WHAT NEEDS TO BE DONE
Which lines of the data below contain "screenshot"? Please show them all.

Stored data
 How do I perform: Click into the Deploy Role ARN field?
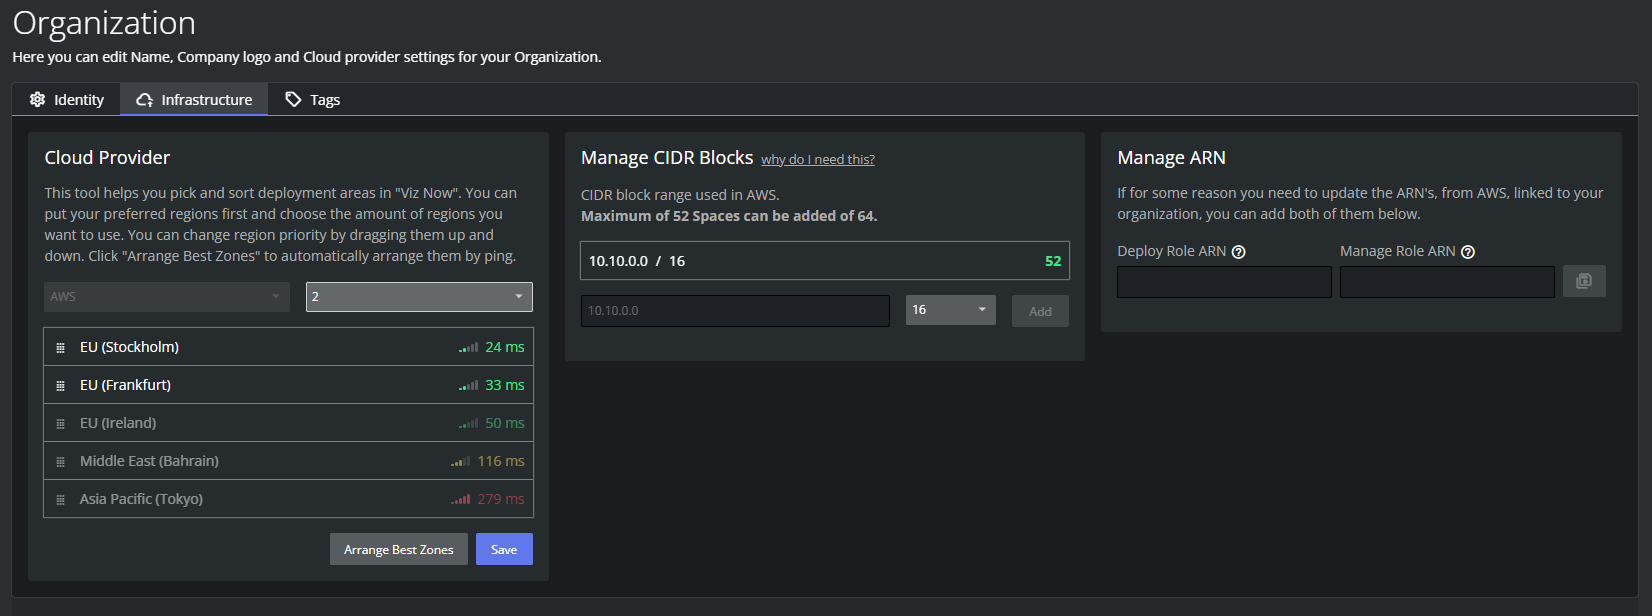(x=1224, y=282)
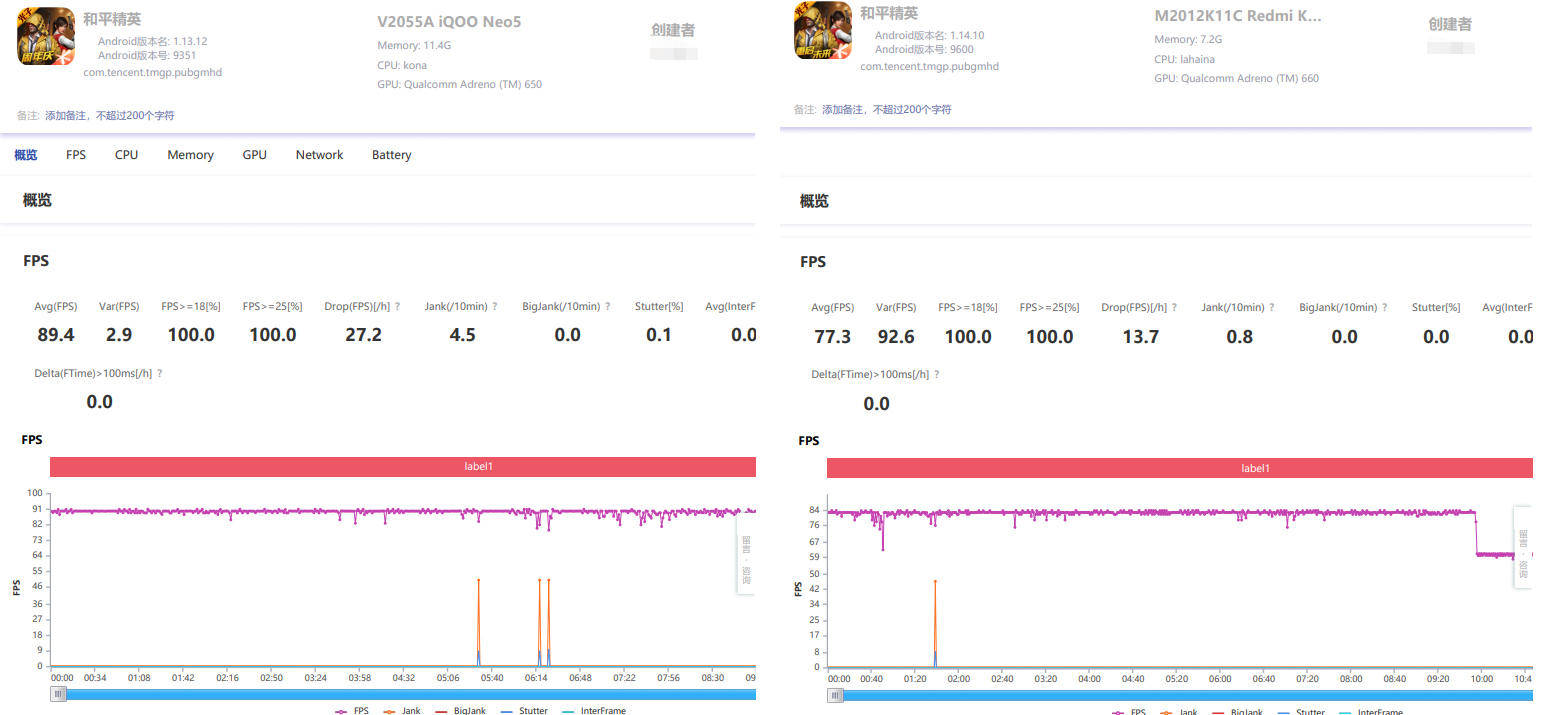Select the Network tab
1552x715 pixels.
[319, 155]
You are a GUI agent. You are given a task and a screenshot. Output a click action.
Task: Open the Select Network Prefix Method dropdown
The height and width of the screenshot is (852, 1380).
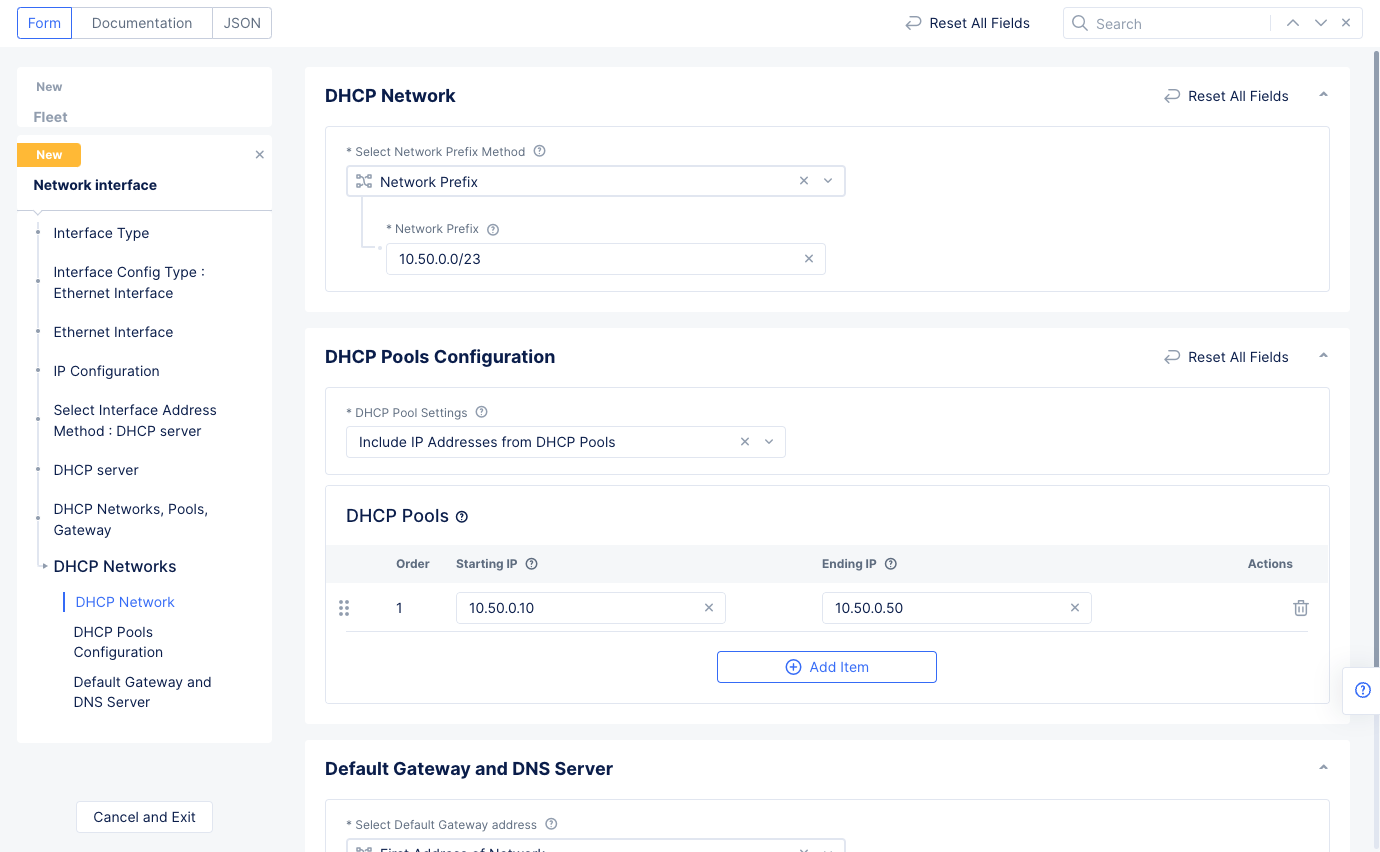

TASK RESULT
You are a GUI agent. You are given a task and a screenshot. Output a click action.
The height and width of the screenshot is (852, 1380).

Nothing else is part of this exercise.